Formulação e avaliação /n vitro de comprimidos de liberação controlada contendo extrato seco de Hypericum perforatum L.

Detalhes bibliográficos
Ano de defesa: 1999
Autor(a) principal: Salazar, Peky Maida Noriega
Orientador(a): Não Informado pela instituição
Banca de defesa: Não Informado pela instituição
Tipo de documento: Dissertação
Tipo de acesso: Acesso aberto
Idioma: por
Instituição de defesa: Biblioteca Digitais de Teses e Dissertações da USP
Programa de Pós-Graduação: Não Informado pela instituição
Departamento: Não Informado pela instituição
País: Não Informado pela instituição
Palavras-chave em Português:
Link de acesso: https://www.teses.usp.br/teses/disponiveis/9/9139/tde-24032025-084300/
Resumo: Hypericum perforatum (Erva de São João) é uma planta medicinal conhecida tradicionalmente como agente antiinflamatório e cicatrizante; a atividade anti-viral da hipericina, seu princípio ativo, encontra-se sob investigação.

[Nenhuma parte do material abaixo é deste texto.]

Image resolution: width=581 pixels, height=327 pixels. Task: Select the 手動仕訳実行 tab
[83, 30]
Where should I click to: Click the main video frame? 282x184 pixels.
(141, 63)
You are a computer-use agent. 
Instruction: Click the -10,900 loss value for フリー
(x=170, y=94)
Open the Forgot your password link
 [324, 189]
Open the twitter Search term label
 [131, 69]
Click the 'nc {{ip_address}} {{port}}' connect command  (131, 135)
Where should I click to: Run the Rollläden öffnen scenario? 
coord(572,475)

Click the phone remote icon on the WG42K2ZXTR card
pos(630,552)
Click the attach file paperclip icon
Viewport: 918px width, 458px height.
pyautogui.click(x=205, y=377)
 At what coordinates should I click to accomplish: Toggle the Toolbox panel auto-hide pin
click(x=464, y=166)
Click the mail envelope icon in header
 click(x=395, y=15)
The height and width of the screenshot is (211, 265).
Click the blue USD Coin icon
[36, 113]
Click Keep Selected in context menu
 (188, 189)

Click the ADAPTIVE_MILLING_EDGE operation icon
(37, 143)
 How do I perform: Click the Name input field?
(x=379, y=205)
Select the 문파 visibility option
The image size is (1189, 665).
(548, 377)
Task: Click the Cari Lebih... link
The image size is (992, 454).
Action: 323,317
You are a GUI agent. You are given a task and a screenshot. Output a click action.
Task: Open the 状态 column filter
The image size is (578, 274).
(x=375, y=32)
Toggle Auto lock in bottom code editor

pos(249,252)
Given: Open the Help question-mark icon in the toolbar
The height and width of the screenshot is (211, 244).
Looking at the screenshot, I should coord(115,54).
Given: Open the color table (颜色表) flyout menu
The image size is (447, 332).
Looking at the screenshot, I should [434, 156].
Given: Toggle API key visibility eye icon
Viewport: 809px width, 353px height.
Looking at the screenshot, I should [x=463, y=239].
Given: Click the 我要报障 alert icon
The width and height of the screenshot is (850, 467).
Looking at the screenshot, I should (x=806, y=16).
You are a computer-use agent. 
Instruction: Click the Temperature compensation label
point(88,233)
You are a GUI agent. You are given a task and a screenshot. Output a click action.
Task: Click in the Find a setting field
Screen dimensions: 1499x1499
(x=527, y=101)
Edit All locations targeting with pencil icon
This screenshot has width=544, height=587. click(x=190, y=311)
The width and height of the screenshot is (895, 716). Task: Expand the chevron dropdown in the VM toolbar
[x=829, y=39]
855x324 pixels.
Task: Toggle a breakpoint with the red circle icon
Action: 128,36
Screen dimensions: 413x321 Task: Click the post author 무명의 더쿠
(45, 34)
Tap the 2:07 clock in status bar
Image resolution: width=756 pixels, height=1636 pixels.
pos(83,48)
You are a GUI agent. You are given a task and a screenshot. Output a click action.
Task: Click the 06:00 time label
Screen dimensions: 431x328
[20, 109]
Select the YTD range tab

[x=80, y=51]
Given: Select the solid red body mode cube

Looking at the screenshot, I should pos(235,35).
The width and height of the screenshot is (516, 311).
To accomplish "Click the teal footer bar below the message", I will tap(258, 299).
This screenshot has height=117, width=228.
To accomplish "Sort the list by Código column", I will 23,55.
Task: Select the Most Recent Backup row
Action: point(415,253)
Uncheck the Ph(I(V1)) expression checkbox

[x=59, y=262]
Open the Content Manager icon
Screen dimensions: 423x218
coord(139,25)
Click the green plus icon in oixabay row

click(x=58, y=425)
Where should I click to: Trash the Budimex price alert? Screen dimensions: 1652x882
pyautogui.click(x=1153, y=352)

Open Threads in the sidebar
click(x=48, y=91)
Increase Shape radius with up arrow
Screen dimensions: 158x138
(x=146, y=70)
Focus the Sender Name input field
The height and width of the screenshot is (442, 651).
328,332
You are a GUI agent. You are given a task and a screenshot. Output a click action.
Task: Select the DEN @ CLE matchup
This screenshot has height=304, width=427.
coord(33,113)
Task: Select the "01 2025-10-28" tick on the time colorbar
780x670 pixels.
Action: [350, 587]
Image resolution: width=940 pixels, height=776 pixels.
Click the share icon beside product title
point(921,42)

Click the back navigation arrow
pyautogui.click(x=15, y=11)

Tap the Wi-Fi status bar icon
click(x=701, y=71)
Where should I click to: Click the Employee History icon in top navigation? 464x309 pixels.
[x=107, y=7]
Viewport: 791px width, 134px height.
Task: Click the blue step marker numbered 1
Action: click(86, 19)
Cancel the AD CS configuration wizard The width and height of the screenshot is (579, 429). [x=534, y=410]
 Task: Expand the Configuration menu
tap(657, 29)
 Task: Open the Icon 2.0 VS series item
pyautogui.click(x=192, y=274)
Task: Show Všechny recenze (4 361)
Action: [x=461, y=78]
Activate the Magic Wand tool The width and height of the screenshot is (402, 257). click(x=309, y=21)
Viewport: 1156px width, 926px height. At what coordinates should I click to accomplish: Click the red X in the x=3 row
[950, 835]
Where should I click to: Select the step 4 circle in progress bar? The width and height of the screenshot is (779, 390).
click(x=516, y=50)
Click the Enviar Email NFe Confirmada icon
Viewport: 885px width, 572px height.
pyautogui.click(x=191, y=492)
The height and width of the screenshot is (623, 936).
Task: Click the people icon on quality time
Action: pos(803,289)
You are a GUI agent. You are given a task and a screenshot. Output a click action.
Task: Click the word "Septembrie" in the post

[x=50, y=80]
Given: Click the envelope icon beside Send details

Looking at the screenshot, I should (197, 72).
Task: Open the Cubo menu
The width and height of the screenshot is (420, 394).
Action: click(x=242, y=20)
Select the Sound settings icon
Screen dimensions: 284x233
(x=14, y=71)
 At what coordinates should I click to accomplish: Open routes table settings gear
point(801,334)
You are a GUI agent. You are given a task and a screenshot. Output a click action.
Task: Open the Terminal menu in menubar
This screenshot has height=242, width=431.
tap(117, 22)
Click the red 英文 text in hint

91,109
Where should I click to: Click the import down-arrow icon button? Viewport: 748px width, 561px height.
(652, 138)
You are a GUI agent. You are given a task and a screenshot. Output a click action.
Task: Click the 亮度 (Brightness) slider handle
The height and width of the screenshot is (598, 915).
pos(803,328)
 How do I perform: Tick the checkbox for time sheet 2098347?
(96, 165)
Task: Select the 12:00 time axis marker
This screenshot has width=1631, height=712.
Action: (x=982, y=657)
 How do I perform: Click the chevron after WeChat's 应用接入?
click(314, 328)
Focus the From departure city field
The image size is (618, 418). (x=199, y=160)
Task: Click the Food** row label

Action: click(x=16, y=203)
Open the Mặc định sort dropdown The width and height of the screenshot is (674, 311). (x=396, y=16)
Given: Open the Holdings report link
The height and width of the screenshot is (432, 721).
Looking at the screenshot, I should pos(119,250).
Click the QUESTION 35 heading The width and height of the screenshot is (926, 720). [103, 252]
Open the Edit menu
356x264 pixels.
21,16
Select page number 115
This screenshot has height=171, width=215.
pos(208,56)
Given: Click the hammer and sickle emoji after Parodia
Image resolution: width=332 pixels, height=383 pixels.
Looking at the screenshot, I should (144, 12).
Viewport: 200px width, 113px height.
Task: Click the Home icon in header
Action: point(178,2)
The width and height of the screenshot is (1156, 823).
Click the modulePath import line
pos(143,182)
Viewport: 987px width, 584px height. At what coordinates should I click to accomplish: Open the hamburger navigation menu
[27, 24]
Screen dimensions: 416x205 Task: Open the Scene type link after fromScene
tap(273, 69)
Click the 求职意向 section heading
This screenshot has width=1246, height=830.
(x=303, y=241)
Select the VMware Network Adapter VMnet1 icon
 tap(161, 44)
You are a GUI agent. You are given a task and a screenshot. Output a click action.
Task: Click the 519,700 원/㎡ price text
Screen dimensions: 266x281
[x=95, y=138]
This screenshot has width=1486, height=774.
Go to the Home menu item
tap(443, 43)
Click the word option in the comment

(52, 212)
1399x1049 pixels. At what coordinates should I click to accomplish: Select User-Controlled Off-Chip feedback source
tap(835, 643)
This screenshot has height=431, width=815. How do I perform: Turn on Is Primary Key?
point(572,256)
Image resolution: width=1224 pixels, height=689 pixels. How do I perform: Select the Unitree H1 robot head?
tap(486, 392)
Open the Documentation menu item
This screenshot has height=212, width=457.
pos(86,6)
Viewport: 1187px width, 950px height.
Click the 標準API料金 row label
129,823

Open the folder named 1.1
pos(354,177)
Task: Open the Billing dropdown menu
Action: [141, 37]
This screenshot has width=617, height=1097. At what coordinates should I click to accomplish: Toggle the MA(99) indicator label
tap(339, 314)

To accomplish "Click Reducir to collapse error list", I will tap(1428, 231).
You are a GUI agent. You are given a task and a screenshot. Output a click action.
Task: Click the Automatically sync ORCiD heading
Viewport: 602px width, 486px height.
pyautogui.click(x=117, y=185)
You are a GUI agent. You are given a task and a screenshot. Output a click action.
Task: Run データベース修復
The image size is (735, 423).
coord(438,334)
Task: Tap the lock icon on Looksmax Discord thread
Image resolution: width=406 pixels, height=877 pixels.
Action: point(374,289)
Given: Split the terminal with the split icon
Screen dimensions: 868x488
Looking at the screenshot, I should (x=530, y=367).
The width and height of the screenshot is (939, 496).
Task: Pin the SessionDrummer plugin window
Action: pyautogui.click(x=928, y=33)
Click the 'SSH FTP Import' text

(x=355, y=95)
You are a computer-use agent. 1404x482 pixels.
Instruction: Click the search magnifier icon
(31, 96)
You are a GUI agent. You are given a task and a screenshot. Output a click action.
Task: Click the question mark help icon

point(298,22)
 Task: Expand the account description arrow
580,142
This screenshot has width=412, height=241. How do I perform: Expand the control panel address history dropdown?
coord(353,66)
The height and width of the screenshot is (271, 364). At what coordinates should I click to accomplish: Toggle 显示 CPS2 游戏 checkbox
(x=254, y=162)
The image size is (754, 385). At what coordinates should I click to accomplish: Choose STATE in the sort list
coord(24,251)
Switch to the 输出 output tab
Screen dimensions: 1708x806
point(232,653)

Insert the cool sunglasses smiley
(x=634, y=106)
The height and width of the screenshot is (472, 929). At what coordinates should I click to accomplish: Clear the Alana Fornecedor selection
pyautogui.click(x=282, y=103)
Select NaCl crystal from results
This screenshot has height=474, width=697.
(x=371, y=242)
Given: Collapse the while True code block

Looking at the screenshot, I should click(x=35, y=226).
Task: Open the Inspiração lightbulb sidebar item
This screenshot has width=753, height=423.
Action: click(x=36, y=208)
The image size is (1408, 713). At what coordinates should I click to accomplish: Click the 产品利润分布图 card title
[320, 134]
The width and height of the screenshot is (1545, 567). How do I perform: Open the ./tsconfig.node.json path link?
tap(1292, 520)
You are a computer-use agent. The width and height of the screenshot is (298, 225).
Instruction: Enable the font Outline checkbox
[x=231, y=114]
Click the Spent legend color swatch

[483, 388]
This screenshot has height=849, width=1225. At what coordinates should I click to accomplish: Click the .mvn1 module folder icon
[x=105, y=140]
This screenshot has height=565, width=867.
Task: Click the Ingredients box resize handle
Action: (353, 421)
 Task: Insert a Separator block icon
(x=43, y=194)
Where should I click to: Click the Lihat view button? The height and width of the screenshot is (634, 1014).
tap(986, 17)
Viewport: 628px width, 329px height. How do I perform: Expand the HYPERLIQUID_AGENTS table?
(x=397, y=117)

Na atualidade, os extratos purificados das partes aéreas são utilizados por sua atividade antidepressiva. O objetivo deste trabalho é o desenvolvimento de formulações de liberação controlada contendo extratos padronizados de Hypericum perforatum, a fim de obter formulações sólidas para uso oral satisfatórias, do ponto de vista da sua biodisponibilidade. Os métodos analíticos utilizados para determinação da hipericina nos extratos de Hypericum perforatum, assim como nas formas farmacêutica foram a abordagem fitoquímica e cromatografia de camada delgada, para identificação e método espectrofotométrico em 590 nm descrito no Deutsche Apotheker Codex, para avaliação quantitativa. Foram realizados estudos de pré-formulação para determinar-se a influência do pH na solubilidade do extrato seco de Hypericum perforatum, para formular apropriadamente os sistemas de liberação controlada. Foram desenvolvidos sistemas matriciais com polimetacrilatos, etilcelulose e hidroxipropil metilcelulose, por compressão direta. Os ensaios de liberação in vitro foram adaptados aos requerimentos da United States Pharmacopoeia XXIII, 1995 e baseados na monografia da British Herbal Pharmacopoeia, 1983. Para melhorar a liberação da hipericina nas formulações de hidroxipropil metilcelulose, que foram resistentes ao estudo de dissolução por mais de oito horas, testou-se a inclusão de β-ciclodextrinas e agente tensoativo aniônico: lauril sulfato de sódio, porém os resultados ainda não foram satisfatórios e definitivos.